◆ WORK TO COMPLETE ◆
For the listing below, print exactly the lines from the line with "Where should I click to: Click the orange" to the line with "Given: Select the Place column header", both included, and nothing beyond them.

◆ INPUT ◆
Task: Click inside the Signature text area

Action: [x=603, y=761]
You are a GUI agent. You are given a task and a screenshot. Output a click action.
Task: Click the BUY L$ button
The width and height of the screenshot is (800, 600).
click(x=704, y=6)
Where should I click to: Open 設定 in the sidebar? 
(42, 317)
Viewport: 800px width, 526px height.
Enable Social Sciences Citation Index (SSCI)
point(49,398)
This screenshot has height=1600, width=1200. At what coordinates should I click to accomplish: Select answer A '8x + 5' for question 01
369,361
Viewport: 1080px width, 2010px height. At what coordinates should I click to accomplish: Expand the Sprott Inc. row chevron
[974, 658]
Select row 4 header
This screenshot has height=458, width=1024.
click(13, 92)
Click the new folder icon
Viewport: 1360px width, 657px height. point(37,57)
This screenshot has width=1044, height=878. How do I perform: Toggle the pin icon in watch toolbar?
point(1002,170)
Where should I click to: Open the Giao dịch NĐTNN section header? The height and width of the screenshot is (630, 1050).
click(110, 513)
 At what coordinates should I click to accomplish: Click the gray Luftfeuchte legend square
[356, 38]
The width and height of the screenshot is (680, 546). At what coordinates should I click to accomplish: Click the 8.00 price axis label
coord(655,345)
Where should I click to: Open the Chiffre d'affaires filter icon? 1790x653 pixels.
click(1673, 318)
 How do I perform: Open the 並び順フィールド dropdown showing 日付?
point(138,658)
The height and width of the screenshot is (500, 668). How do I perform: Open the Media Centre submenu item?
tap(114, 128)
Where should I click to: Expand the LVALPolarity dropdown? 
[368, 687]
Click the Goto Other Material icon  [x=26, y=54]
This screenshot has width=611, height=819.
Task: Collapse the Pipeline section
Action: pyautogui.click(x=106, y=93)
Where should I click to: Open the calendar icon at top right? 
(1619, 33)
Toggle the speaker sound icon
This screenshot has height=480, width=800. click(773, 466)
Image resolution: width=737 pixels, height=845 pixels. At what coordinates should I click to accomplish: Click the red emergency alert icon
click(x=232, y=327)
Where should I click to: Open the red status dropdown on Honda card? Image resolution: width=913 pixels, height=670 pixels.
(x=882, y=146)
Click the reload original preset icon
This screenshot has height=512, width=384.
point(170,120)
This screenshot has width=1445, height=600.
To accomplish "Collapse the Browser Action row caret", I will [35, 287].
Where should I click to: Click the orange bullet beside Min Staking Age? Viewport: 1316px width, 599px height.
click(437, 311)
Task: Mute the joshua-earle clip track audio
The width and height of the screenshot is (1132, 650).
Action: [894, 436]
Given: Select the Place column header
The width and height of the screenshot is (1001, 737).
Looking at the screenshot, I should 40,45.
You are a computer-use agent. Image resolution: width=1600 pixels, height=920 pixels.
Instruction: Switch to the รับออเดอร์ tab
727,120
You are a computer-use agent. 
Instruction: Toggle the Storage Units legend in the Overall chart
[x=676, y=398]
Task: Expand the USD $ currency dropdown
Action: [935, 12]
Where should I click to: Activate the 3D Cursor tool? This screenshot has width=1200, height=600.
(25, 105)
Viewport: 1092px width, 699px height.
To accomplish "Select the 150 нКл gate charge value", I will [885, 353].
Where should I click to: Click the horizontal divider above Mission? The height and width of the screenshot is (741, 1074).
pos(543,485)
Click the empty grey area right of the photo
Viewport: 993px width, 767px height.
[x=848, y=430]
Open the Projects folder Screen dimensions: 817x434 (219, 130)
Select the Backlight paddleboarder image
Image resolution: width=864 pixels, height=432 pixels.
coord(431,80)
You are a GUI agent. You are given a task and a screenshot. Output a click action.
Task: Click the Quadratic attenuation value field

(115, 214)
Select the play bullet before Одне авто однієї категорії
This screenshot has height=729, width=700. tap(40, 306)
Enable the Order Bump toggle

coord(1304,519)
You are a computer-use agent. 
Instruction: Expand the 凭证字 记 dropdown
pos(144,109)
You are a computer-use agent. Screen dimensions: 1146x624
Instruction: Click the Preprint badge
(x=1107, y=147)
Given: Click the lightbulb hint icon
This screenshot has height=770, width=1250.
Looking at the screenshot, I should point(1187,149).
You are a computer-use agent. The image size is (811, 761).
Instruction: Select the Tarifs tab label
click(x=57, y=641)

◆ TASK SOLUTION ◆
Where should I click to: Click the orange bullet beside Min Staking Age? Viewport: 1316px width, 599px height.
click(437, 311)
Task: Mute the joshua-earle clip track audio
The width and height of the screenshot is (1132, 650).
Action: [894, 436]
Given: Select the Place column header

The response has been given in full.